Start of Given records

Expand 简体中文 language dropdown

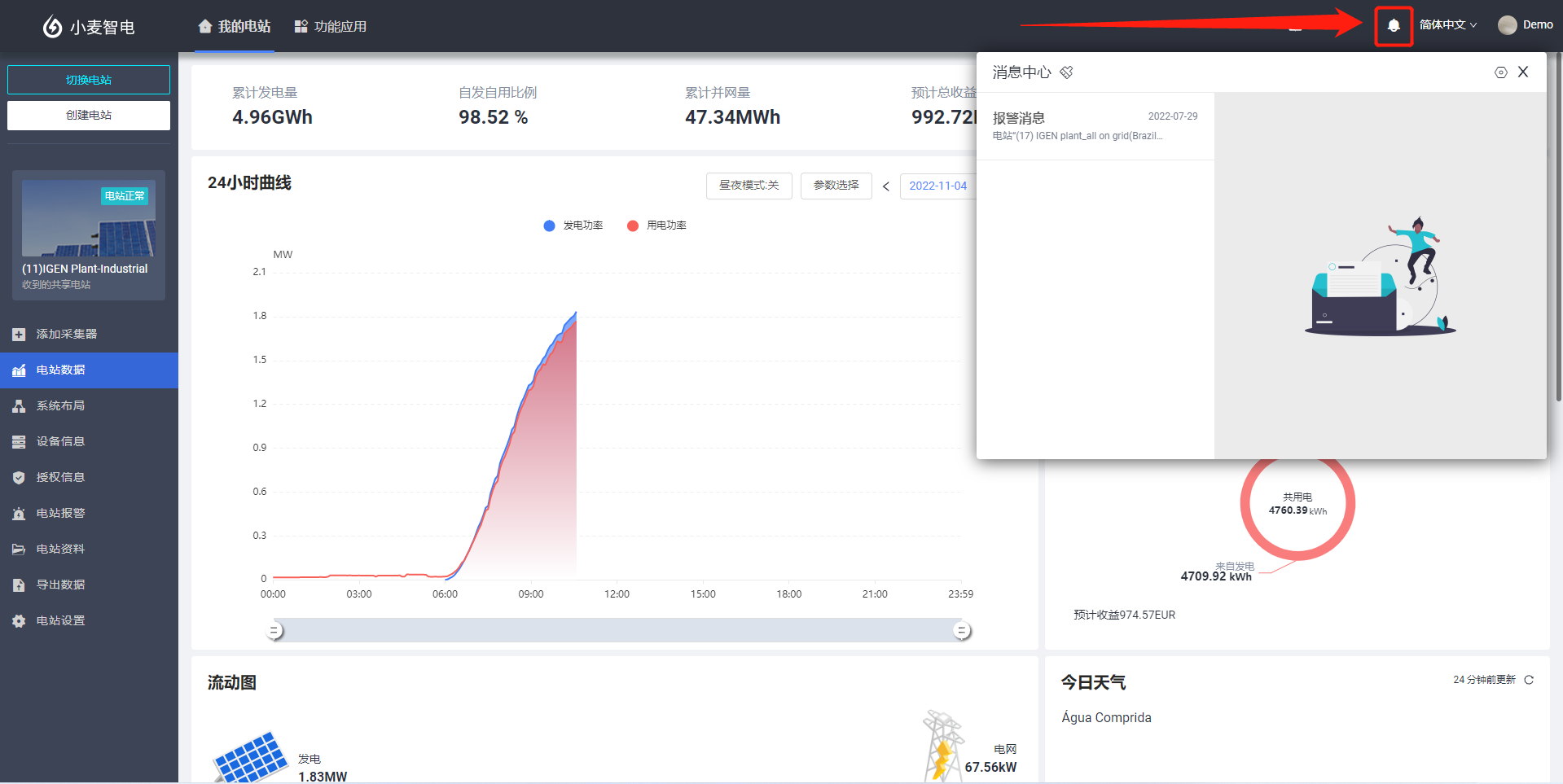click(1447, 25)
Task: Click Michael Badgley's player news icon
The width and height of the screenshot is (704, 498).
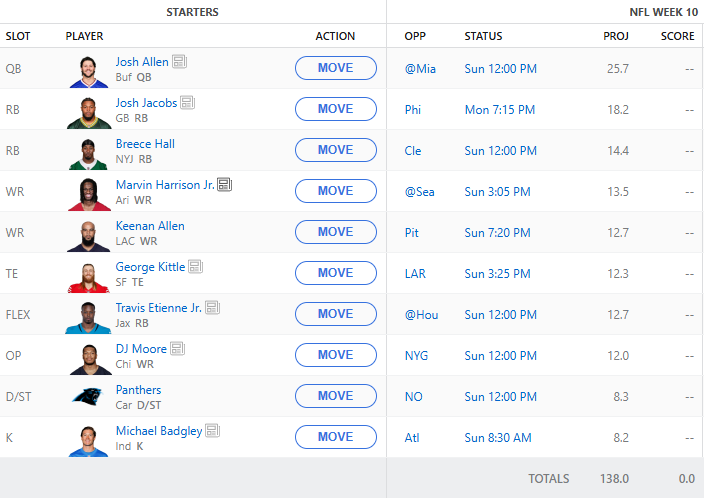Action: click(x=213, y=431)
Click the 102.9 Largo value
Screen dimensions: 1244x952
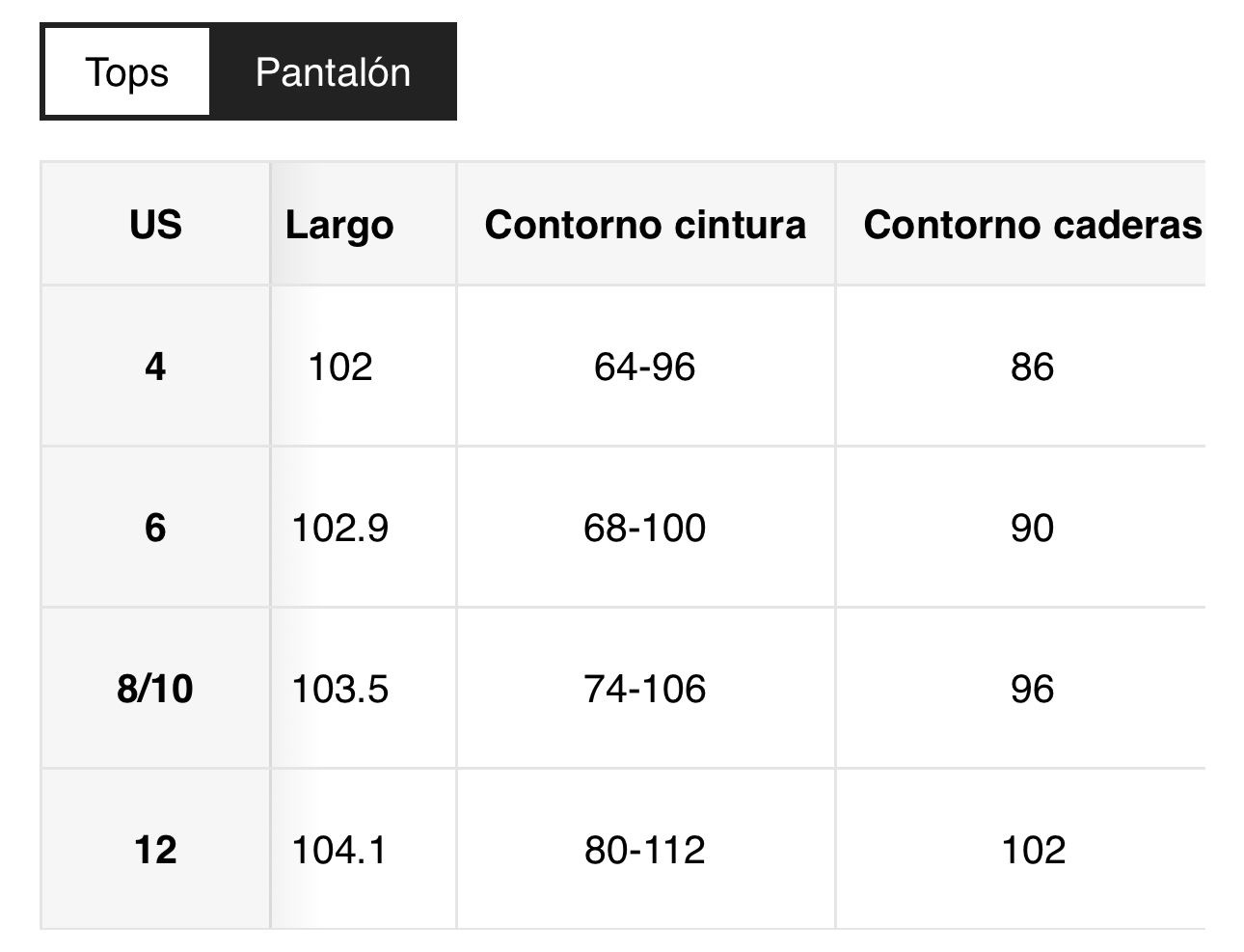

End of Given records

▶ To do
Could you rewrite the lines above as a JSON list of strings, one string per line, with blank lines skipped and the pictures left out?

▶ Solution to this task
[
  "Expand 简体中文 language dropdown",
  "click(1447, 25)",
  "Task: Click Michael Badgley's player news icon",
  "The width and height of the screenshot is (704, 498).",
  "Action: click(x=213, y=431)",
  "Click the 102.9 Largo value",
  "Screen dimensions: 1244x952"
]